And, from the point of view of a liberal, anyone (like Chomsky) who was part of
these student protests is respected for this brave dissent.
But despite Chomsky’s exoneration
by liberals as regards the Vietnam War, it’s important to recognise that Chomsky
himself didn’t change after the Vietnam War. Indeed, Chomsky’s criticisms of
the Vietnam War were just as radical compared to the rest of the culture as his
criticisms of the Iraq War. Notably, his characteristic government-motive-questioning
was already in full flower, leading him to (for example) make the unique claim
that the US government actually achieved their
main policy objective in Vietnam, because the US government’s main policy objective
in Vietnam was not to defeat Communism in Vietnam, but to destroy the
nationalist movements in the Vietnamese peasantry.

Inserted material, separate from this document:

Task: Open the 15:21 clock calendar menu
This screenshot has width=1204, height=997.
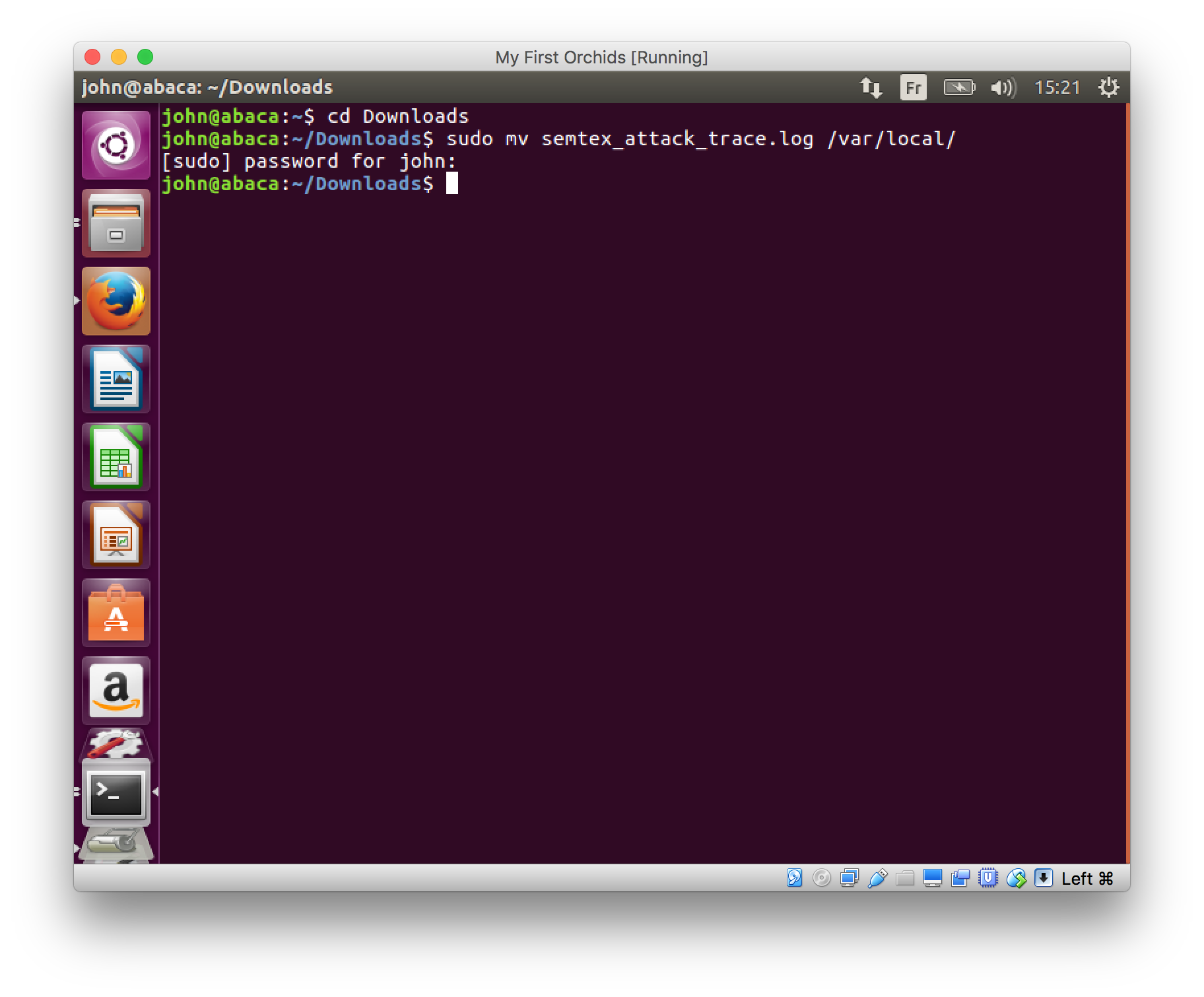Action: pyautogui.click(x=1057, y=87)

I think many of Chomsky’s more
‘liberal’ critics would probably agree with the following criticism: “Chomsky was
right about Vietnam, but his mistake was in regarding every foreign intervention
thereafter in exactly the same way”. Perhaps the most cited example of
Chomsky’s overzealous anti-Americanism is the foreign policy work he did just
after the Vietnam War was over, on Cambodia and Pol Pot. I will now discuss
this.
Chomsky is never criticised alone
for his work on Cambodia and Pol Pot, but usually in conjunction with Edward S. Herman, the University of
Pennsylvania Finance Professor (?) who collaborated with him on the matter of
Cambodia (and who also co-wrote Manufacturing
Consent). I don’t really know that much about Chomsky and Herman’s work on
Cambodia, so I’ll leave it to Wikipedia to explain it, by taking an extract
from the page “Cambodian Genocide Denial”:
“Linguist Noam
Chomsky and scholar Edward
S. Herman were among the academics who examined the conflicting
reports of the situation in Cambodia in 1977. On June 6, 1977, Chomsky and
Herman published an article in The
Nation which contrasted the views expressed in books by Barron and
Paul, Ponchaud, and Porter and Hildebrand, and in articles and accounts by
Butterfield, Bragg, Kahin, Cazaux, Shanberg, Tolgraven and others. Chomsky and
Herman noted the conflicting information in the various accounts, and suggested
that after the "failure of the American effort to subdue South Vietnam and
to crush the mass movements elsewhere in Indochina" that there was now
"a campaign to reconstruct the history of these years so as to place the
role of the United States in a more favorable light". This rewriting of
history by the establishment press was served well by "tales of Communist
atrocities, which not only prove the evils of communism but undermine the
credibility of those who opposed the war and might interfere with future
crusades for freedom." They wrote that the refugee stories of Khmer Rouge
atrocities should be treated with great "care and caution" because
"refugees are frightened and defenseless, at the mercy of alien forces.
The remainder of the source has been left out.